# [Task set]
(1) Print the stretch of the light field photography article from "While it is" through "insurmountable technical problems.".
(2) Answer these questions using the light field photography article:
(a) In what form do conventional cameras save their light data?
(b) Who coined the term "light field," and in what year?
(c) Which physicist first published ideas for a "plenoptic camera," and when?

[Begin Provided passage]

Street Photography Magazine

(Elle) #1

Secondly, depth of field depends on the
size of the aperture you use – the larger the
opening, the shallower the in-focus area
behind and in front of the plane of focus will
be. Additionally, closing the aperture down
produces greater depth of field and
automatically increases the exposure time
required to capture the same image, but
increases the risk of camera shake and blurred
details. The settings selected by the
photographer or the camera’s systems always
represent a compromise between these two
fundamental factors.
Finally, all lenses produce optical errors
due to refraction and reflection, whether the
compound lens they are part of is correctly
focused or not. The larger the aperture, the
greater the differences in necessary refraction
for inner and outer light rays and the degree
of optical inaccuracies in the captured image.
While it is no longer necessary to keep a
portrait subject’s head still using metal
supports, there are still plenty of situations –
indoors or at dusk for example – in which we
have to use either a tripod or flash to capture
enough light.
Until very recently, the desire to correct
focus settings after image capture posed
insurmountable technical problems.
Conventional cameras register the amount
and color of the light reflected by the subject
and save the corresponding data in the form
of a two-dimensional mosaic. The camera’s
image sensor adds all the photons that hit
each pixel together to calculate a definitive
value for the brightness of the light that
reaches it. The only way a point on a subject
can be reproduced in focus in a digital image
is if the camera’s lens focuses the light
emanating from each point on the subject
onto the sensor. Multiple pixels capture light
from points on the subject that cannot be
focused together with the light emanating
from other points on the sensor plane,
producing out-of-focus detail in the captured
image.


Light Field Photography


Light field photography is based on the idea
that if we know which point on the subject
produces each point of light on the sensor,


we can capture them all and ‘re-sort’ them
later. As well as registering the color and
intensity of each point of light, a light field
camera also registers the direction and
distance it comes from. The term ‘light field’
was coined by the Russian scientist
Alexander Gershun way back in 1936 and
describes the distribution of light rays in
space in mathematical terms. In order to
capture light rays in a way that can be
interpreted as a light field, the camera has to
establish a relationship between the
direction a ray comes from and the place
where it hits the image sensor. The
technology used in the Lytro camera
combines contemporary digital photo
technology with ideas for a ‘plenoptic
camera’ first published by physicist and
Nobel Prize winner Gabriel Lippmann in
1908.

[End Provided passage]
[Begin Record set]

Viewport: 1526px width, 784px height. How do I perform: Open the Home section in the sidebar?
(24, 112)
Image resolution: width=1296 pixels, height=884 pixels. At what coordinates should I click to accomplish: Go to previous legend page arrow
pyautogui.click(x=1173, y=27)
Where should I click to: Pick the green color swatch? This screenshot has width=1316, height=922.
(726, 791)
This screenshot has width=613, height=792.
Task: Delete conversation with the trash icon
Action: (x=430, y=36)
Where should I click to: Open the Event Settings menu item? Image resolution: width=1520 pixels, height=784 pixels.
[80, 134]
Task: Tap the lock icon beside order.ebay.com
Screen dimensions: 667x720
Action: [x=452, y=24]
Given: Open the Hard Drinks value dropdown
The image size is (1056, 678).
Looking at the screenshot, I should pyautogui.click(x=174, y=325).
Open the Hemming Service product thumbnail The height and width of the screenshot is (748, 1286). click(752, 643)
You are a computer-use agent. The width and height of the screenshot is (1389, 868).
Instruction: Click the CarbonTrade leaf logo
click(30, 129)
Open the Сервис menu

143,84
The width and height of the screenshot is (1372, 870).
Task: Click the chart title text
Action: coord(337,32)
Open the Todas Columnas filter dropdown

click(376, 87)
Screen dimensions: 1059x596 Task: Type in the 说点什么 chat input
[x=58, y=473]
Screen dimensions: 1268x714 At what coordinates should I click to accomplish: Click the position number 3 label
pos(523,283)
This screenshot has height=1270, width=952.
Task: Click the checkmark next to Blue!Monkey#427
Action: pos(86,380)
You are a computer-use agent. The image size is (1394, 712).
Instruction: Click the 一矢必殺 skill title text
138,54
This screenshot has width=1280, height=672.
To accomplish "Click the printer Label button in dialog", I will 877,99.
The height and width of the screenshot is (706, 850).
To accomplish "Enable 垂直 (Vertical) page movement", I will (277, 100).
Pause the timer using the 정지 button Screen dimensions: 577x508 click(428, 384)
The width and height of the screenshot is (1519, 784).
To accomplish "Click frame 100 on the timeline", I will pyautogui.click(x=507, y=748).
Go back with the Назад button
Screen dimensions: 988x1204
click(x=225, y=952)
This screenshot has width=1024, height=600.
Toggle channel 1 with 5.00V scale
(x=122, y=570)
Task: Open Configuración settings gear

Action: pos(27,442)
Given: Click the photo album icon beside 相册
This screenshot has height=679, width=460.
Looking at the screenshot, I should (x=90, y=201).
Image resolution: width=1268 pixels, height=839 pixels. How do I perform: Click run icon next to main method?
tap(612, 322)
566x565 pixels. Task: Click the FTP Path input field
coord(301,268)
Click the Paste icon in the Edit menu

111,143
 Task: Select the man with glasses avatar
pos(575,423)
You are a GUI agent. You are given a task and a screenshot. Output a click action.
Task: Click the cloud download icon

[End Record set]

# [Problem solutions]
(1)
While it is no longer necessary to keep a
portrait subject’s head still using metal
supports, there are still plenty of situations –
indoors or at dusk for example – in which we
have to use either a tripod or flash to capture
enough light.
Until very recently, the desire to correct
focus settings after image capture posed
insurmountable technical problems.

(2)
(a) As a two-dimensional mosaic.
(b) Alexander Gershun, in 1936.
(c) Gabriel Lippmann, in 1908.